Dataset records

------------

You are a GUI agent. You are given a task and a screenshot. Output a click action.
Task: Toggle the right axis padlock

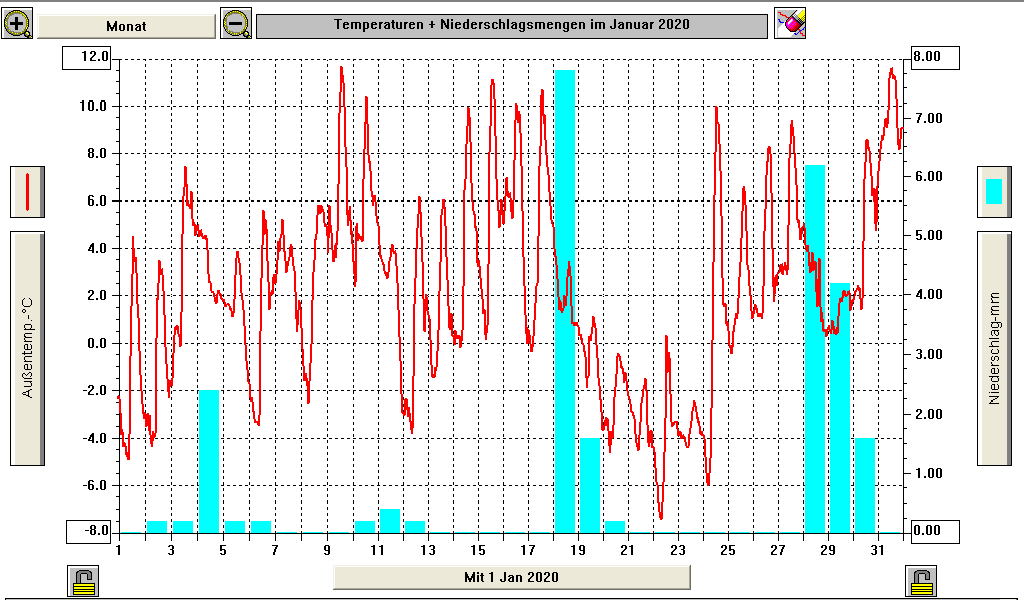click(920, 580)
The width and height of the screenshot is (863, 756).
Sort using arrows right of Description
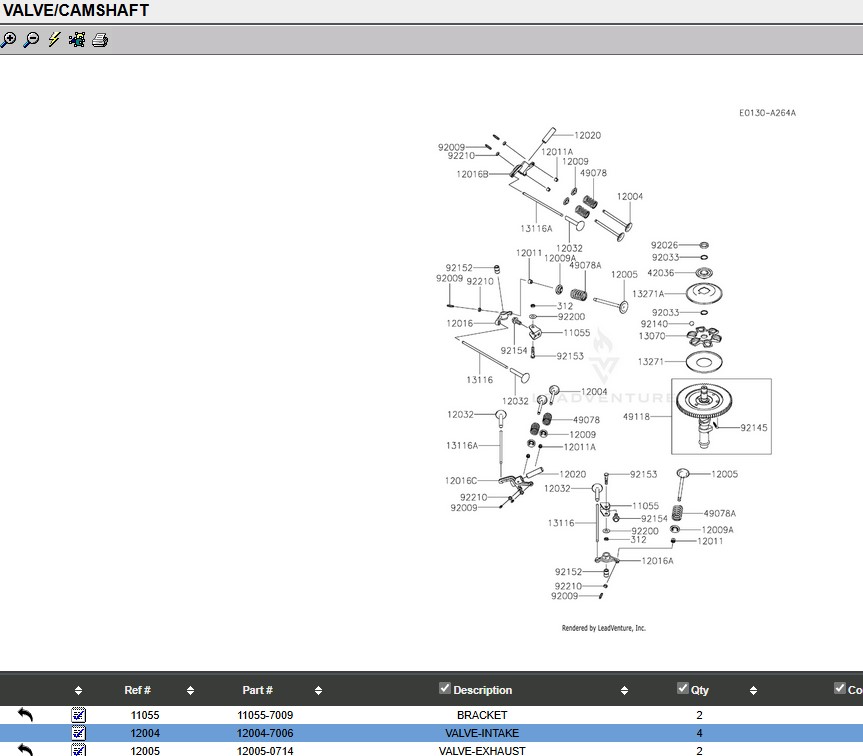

------------

## ASSIGNMENT
Print each entry shown above with exact wording and no pictures.

## ANSWER TO THE EXERCISE
You are a GUI agent. You are given a task and a screenshot. Output a click action.
Task: Toggle the right axis padlock

click(920, 580)
The width and height of the screenshot is (863, 756).
Sort using arrows right of Description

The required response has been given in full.